I stare through the barrier at Father Enzo in shock. I can only make out his profile, but if I could see his face, I’d consider slapping it. Which, of course, just makes me feel even guiltier. “But I hate him, Father. How am I supposed to be a good wife to him? We’re not even married yet.”

“So, do what a good fiancé is supposed to do.”

“Which is?” I’m really losing my patience with this man.

“Be supportive. Get to know him. Give him a chance. People may surprise you.” He pauses. “Did you work on your feelings from last week? The ones you had for your … bodyguard?”

“No,” I admit, hanging my head. “I’m still in love with him. That’s also something I have to confess.”

“I see.” He’s quiet for a moment. “There’s your problem. You’re not able to accept your fiancé’s love because you still have feelings for someone else. To be forgiven, you need to put aside your feelings for this other person and focus on the man you are to marry. You will be rid of the shame you’re feeling now. God will be proud of you.”

Panic seizes me at his words. “He isn’t proud now?”

“He’s always proud of his children. But you’ve come to confession because you had something to confess. You now know what to do to repent.”

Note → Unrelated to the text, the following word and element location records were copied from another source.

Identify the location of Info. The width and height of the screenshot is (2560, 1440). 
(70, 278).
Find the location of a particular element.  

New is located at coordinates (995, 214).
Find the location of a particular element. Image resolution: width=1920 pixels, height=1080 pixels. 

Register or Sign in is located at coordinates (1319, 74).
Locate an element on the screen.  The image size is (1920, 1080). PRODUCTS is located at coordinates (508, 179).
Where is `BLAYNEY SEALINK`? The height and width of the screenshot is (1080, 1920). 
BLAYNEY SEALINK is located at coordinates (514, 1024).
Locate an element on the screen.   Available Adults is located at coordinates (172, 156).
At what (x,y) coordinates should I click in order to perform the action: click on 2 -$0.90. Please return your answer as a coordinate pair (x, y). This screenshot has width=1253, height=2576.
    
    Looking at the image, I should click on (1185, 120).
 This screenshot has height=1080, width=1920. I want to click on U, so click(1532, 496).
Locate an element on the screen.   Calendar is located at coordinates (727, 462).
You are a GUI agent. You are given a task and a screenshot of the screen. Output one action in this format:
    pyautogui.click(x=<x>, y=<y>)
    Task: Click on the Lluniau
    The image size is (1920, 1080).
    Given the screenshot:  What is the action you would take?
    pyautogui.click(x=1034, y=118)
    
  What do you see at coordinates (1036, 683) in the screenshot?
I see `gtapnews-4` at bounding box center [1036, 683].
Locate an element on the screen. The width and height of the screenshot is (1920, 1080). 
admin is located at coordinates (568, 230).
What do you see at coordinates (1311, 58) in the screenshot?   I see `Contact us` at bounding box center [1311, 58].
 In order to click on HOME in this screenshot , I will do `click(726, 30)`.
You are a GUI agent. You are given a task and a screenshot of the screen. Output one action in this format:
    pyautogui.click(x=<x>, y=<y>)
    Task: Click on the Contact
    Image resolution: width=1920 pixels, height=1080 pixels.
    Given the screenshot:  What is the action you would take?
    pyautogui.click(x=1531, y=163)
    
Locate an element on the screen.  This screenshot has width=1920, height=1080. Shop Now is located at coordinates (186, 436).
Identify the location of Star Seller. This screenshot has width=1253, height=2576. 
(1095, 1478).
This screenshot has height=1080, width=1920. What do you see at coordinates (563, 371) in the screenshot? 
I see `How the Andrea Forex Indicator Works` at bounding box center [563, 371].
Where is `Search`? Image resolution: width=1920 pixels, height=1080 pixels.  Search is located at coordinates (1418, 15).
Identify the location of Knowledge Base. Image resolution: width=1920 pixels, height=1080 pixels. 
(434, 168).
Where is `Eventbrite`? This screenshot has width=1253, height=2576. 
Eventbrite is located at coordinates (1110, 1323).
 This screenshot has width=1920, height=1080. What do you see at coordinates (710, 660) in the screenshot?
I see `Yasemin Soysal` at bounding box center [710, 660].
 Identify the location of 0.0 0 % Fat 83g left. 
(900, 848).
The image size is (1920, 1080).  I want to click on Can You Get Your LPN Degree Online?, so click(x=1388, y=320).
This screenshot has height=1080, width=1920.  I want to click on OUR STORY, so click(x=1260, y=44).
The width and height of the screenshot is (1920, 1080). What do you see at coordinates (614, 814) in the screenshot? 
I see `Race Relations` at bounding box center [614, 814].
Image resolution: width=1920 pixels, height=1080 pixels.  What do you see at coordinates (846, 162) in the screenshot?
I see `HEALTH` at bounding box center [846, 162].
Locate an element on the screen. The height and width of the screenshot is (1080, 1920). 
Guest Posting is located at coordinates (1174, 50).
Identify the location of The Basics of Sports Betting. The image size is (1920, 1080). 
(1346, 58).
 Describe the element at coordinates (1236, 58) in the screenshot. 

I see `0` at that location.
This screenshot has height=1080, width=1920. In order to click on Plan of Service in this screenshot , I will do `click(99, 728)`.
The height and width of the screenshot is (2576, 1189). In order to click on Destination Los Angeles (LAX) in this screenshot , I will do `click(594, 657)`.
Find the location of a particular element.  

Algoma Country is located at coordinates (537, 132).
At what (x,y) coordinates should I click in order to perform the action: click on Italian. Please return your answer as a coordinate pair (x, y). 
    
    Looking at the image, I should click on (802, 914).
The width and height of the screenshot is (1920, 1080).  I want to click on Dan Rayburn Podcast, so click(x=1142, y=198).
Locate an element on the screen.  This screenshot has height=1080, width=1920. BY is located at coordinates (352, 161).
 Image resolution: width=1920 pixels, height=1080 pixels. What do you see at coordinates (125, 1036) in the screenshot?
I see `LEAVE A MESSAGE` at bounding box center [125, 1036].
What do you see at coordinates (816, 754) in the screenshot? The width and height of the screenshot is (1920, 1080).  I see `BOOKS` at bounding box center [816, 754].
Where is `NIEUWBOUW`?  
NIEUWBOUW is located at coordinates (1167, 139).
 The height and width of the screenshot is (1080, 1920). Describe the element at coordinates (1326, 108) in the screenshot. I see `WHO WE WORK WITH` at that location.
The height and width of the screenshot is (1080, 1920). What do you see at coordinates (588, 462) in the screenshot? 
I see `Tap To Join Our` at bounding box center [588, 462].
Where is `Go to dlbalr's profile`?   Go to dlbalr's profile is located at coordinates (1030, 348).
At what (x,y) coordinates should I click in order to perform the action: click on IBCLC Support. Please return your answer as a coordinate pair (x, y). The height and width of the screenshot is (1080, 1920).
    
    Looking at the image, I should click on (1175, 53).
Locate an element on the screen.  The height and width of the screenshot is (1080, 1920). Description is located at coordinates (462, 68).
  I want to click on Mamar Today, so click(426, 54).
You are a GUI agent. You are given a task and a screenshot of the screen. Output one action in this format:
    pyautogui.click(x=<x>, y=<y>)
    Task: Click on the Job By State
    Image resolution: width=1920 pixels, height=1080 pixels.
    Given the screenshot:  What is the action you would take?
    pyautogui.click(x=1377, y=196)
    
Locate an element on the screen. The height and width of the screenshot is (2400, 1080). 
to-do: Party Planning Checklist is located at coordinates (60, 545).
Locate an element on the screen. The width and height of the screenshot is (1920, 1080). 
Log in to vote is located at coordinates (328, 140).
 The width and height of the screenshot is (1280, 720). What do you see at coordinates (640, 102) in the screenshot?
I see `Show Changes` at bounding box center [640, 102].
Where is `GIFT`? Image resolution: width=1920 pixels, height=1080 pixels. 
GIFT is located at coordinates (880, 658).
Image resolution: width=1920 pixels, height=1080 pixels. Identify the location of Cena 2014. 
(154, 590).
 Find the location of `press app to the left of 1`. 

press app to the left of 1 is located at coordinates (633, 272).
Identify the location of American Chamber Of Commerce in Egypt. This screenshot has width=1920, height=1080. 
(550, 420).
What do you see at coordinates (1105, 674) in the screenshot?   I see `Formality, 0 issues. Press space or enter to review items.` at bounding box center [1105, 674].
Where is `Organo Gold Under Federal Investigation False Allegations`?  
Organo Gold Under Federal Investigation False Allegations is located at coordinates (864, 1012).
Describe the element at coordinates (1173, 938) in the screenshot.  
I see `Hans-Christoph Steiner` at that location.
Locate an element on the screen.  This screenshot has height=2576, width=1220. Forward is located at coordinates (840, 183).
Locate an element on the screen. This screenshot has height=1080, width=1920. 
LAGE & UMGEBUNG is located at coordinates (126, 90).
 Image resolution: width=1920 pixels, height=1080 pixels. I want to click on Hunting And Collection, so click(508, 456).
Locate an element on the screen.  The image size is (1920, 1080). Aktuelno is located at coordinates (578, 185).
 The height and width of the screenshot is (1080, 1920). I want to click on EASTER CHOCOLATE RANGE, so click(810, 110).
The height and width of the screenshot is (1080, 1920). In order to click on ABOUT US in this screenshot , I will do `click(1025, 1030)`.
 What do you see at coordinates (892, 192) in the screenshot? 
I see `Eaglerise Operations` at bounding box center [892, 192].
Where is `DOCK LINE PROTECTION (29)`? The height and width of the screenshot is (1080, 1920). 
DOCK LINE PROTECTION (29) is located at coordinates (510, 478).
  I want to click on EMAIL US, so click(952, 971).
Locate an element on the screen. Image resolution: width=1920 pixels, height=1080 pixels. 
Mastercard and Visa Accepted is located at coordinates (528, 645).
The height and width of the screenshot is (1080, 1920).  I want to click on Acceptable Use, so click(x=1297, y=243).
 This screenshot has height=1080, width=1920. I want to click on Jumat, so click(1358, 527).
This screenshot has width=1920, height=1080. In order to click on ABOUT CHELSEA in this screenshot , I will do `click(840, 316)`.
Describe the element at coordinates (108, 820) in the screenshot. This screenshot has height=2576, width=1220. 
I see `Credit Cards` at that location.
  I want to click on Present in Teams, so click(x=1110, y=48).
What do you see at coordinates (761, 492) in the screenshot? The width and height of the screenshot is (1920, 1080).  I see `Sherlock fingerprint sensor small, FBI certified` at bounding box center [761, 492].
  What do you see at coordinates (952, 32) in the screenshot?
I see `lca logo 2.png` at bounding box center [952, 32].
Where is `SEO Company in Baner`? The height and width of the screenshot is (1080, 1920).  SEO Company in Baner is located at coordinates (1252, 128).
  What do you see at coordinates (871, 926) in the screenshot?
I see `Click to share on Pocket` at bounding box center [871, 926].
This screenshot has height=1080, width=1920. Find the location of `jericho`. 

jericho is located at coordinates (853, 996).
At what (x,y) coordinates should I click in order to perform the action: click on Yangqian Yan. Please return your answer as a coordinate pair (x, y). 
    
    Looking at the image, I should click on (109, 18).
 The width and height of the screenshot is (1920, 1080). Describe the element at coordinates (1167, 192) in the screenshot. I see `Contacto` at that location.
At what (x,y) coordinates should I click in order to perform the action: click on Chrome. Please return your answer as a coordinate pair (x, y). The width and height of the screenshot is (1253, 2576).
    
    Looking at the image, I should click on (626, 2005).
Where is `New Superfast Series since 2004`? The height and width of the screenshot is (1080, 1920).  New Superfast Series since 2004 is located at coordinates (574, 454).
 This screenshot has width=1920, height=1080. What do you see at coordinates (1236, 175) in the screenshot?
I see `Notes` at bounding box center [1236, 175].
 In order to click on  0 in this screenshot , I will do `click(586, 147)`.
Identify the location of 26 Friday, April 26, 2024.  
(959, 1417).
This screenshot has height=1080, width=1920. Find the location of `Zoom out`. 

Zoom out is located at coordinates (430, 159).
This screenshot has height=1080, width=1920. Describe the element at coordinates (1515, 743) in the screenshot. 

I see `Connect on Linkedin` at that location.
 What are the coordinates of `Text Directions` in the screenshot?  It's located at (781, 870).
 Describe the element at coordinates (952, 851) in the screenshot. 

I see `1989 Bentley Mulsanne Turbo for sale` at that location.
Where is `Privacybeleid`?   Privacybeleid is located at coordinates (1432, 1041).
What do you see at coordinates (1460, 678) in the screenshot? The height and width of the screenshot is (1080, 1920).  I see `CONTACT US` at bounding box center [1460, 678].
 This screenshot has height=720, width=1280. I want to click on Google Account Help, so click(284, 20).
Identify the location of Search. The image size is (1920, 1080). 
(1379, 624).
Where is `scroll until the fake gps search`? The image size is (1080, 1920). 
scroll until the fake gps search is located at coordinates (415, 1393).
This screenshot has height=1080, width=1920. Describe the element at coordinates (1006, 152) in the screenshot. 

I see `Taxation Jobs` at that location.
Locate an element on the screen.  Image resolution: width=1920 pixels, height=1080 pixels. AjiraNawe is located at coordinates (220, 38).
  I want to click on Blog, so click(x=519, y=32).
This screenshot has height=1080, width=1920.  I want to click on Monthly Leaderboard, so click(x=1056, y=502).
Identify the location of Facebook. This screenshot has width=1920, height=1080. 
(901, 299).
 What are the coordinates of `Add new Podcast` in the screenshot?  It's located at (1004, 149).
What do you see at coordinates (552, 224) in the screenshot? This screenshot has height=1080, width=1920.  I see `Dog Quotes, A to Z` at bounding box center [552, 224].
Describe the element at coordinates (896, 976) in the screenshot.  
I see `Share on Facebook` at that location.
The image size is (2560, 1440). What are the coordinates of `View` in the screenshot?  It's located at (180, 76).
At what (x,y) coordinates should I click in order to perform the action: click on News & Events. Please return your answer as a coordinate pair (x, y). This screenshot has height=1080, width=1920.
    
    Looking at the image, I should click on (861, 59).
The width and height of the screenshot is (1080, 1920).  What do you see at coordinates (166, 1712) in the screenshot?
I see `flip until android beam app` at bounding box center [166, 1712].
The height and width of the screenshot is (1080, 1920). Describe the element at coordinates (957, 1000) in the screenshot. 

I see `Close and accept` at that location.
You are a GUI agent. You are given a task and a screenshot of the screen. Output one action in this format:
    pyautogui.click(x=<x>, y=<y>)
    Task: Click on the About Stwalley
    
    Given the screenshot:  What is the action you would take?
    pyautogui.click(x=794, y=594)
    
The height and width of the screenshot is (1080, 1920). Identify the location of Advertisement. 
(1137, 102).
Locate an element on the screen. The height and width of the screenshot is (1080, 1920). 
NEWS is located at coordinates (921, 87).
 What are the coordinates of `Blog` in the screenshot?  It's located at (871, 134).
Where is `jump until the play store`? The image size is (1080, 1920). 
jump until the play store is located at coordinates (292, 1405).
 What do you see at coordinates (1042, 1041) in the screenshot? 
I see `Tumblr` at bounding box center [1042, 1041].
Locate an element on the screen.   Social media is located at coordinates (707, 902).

“I … understand.” I really do. I just hate what Father Enzo is suggesting. Really get to know Salvatore? Will that somehow make me like him and get over Theo? I guess I really haven’t given him a chance. Maybe he’s not so bad. I can’t fault him for being old.

Father Enzo finishes the prayer of Absolution, and after we’ve both said, “Amen,” I leave the confessional booth.

Mom is the only one with me today. The twins and Mia caught a cold yesterday and were under the weather this morning. Being sick is the only time us Moretti’s ever get time off from church, according to my mom. Unless, of course, you’re out of the house and married.

Which I soon will be.

“Feeling better?” Mom asks as we head outside. Theo is a silent shadow behind us.

“It’s confessional, Mom. It’s supposed to make you feel better.”

“Then why do you sound worse than when you went in there?”

I glance at Theo before quickly averting my eyes. “You know a confession is a private thing.”

“All right.” She doesn’t push the issue.